By: Artemakis Artemiou | Updated: 2017-08-10 | Comments (2) | Related: > In Memory OLTP
Problem
SQL Server In-Memory OLTP is a very powerful feature which is fully integrated into SQL Server's database engine. In previous tips we saw ways of assessing the SQL Server In-Memory OLTP performance benefits as well as a simple experiment where In-Memory OLTP processing was 79 times faster over disk-based. With this tip, we start a series of tips which will be featuring different examples of disk-based workloads, which could be migrated to Memory-Optimized processing and achieve performance improvements.

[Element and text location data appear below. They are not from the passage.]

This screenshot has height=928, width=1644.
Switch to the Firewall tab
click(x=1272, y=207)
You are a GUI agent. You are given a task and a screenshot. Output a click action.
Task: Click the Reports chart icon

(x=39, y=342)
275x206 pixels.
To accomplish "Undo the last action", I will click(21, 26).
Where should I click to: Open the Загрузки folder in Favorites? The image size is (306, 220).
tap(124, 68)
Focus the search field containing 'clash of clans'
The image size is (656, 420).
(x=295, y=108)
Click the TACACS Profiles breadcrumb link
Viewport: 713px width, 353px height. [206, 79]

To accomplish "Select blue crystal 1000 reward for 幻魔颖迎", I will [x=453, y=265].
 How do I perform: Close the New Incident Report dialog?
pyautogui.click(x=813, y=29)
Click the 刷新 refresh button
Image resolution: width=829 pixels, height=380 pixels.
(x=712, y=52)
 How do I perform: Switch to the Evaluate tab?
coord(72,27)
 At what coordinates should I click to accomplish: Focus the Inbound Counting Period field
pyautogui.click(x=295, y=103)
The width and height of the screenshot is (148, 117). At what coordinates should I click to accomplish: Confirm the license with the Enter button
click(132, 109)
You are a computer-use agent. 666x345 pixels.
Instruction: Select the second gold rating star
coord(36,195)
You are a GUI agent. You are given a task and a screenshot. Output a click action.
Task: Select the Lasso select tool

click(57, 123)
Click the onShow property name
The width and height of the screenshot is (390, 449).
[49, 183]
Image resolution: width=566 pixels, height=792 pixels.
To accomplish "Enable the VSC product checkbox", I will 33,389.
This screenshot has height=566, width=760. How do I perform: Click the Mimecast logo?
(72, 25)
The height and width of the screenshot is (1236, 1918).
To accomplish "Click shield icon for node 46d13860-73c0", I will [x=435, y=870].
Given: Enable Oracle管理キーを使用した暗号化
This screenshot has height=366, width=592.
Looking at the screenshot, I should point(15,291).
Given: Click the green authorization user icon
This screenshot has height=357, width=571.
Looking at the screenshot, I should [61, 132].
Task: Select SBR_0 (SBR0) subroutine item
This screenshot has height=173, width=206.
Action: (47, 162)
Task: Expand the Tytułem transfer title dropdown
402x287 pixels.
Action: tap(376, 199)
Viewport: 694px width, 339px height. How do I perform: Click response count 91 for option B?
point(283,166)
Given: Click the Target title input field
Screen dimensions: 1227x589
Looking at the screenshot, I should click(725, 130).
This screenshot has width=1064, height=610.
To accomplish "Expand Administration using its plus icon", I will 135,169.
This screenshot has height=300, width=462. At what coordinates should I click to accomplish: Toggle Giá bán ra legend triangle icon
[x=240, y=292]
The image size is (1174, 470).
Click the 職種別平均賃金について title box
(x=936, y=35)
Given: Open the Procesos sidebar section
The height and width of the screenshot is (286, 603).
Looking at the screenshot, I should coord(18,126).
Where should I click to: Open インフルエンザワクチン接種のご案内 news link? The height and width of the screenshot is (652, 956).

In this tip we will talk about a simple ETL process, see how we can migrate it to In-Memory OLTP processing in SQL Server, and check the performance improvement.
Solution
The scenario of the ETL process in this example is the following:
A source SQL Server instance, has one disk-based table named “dSrcSampleCustomers” that has 10M records. The contents of this table are transferred into two tables on another destination SQL Server instance (step 1). One of the tables on the destination SQL Server instance is disk-based and the other one is memory-optimized. After the data is fetched from the source instance, an INSERT INTO statement runs against each table and based on some WHERE conditions, it stores the results in a new disk-based and memory-optimized tables (step 2).
All the above execution times are being measured and we examine how much faster the process runs when using memory-optimized tables on the destination SQL Server instance. Note that the source SQL Server instance's table is disk-based. We don't modify anything on the source SQL Server instance, but rather we focus on optimizing the destination SQL Server tables using In-Memory OLTP.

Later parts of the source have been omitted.